Power to Increase or Decrease Authorized Stock and Reclassify Unissued Shares
AIR’s Board of Directors has the power, without stockholder approval, to amend our charter to increase or decrease the aggregate number of authorized shares of stock or the number of authorized shares of stock of any class or series, to authorize AIR to issue additional authorized but unissued shares of our Class A Common Stock or preferred stock and to classify and reclassify any unissued shares of our Class A Common Stock or preferred stock into other classes or series of stock, including one or more classes or series of our Class A Common Stock or preferred stock that have priority with respect to voting rights, dividends, or upon liquidation over shares of our Class A Common Stock. Prior to the issuance of shares of each new class or series, our Board of Directors will be required by the Maryland General Corporation Law (“MGCL”) and our charter to set, subject to the provisions of AIR’s charter regarding restrictions on transfer and ownership of stock, the terms, preferences, conversion, or other rights, voting powers, restrictions, limitations as to dividends, or other distributions, qualifications, or terms or conditions of redemption for each class or series of stock.
Class A Common Stock
Holders of our Class A Common Stock are entitled to receive dividends, if, when and as declared by our Board of Directors, out of funds legally available therefor. The holders of shares of our Class A Common Stock, upon any voluntary or involuntary liquidation, dissolution or winding up of or any distribution of the assets of AIR, are entitled to receive ratably any assets remaining after payment in full of all liabilities of AIR and any liquidation preferences of preferred stock. The shares of our Class A Common Stock possess voting rights for the election of directors of AIR and in respect of other corporate matters, each share entitling the holder thereof to one vote. Holders of shares of our Class A Common Stock do not have cumulative voting rights in the election of directors, which means that holders of more than 50% of the shares of our Class A Common Stock voting for the election of directors can elect all of the directors if they choose to do so and the holders of the remaining shares cannot elect any directors. Holders of shares of our Class A Common Stock do not have preemptive rights, which means that they have no right to acquire any additional shares of our Class A Common Stock that may be issued by AIR at a subsequent date.
Our Class A Common Stock is traded on the New York Stock Exchange, or NYSE, under the symbol “AIRC.” Computershare Trust Company, N.A. serves as transfer agent and registrar of our Class A Common Stock.
Preferred Stock
Under our charter, AIR’s Board of Directors may from time to time establish and cause AIR to issue one or more classes or series of preferred stock and set the terms, preferences, conversion, or other rights, voting powers, restrictions, limitations as to dividends, or other distributions, qualifications, or terms or conditions of redemption of such classes or series. Accordingly, AIR’s Board of Directors, without stockholder approval, may create and issue preferred stock with voting, conversion, or other rights that could adversely affect the voting power and other rights of the holders of Class A Common Stock.
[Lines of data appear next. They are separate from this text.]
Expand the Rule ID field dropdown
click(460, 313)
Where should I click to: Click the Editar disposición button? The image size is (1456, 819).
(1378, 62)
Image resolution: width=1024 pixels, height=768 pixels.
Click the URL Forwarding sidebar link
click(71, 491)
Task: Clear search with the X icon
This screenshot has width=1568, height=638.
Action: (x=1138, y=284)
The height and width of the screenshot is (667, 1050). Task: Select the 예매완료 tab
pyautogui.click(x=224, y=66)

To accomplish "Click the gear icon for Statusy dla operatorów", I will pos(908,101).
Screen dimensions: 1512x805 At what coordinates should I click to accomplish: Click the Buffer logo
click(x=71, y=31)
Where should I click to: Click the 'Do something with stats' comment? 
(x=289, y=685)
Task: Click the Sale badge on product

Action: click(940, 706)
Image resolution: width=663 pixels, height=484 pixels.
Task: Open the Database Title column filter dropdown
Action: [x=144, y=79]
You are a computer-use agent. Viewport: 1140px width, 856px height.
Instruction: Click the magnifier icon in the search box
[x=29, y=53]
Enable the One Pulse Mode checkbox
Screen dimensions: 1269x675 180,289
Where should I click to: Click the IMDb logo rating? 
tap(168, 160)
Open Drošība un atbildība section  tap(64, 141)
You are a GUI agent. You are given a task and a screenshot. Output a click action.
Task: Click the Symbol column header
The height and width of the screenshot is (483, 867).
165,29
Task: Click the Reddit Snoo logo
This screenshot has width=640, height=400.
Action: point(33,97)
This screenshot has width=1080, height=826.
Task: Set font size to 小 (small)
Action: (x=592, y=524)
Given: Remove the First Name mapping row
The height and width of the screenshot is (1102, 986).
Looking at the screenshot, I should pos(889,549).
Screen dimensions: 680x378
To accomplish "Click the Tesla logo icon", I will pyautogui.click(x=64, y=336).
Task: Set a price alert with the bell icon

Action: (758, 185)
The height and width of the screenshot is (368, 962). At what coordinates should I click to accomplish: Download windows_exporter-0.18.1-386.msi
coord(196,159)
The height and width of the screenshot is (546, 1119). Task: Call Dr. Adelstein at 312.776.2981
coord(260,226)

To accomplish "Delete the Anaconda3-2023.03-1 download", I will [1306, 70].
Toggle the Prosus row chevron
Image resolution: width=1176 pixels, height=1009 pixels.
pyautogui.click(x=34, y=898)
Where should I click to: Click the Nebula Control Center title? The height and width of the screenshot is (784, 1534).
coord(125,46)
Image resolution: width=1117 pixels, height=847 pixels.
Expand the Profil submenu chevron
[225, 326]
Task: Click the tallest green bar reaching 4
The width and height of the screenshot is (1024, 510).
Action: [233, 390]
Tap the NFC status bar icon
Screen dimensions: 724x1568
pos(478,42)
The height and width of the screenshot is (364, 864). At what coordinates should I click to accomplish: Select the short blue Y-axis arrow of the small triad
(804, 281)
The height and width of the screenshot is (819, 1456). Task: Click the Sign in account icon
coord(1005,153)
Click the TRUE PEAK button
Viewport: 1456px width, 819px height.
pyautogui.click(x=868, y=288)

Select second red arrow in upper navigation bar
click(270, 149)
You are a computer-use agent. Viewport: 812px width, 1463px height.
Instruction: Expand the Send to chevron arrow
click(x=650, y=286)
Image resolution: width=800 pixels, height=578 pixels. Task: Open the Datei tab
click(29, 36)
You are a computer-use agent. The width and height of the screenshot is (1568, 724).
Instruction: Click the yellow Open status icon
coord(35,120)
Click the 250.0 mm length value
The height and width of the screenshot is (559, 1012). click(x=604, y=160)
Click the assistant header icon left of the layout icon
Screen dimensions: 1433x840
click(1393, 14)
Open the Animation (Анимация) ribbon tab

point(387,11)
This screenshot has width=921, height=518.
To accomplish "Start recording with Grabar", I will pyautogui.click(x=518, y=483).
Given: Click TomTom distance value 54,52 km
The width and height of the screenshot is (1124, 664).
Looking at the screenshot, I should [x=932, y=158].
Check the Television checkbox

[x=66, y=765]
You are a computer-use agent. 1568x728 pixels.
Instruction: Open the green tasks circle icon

Preferred stock could be issued quickly with terms calculated to delay or prevent a change of control or make removal of management more difficult. Additionally, the issuance of preferred stock may have the effect of decreasing the market price of Class A Common Stock, may adversely affect the voting and other rights of the holders of Class A Common Stock, and could have the effect of delaying, deferring, or preventing a change of control of AIR or other corporate action.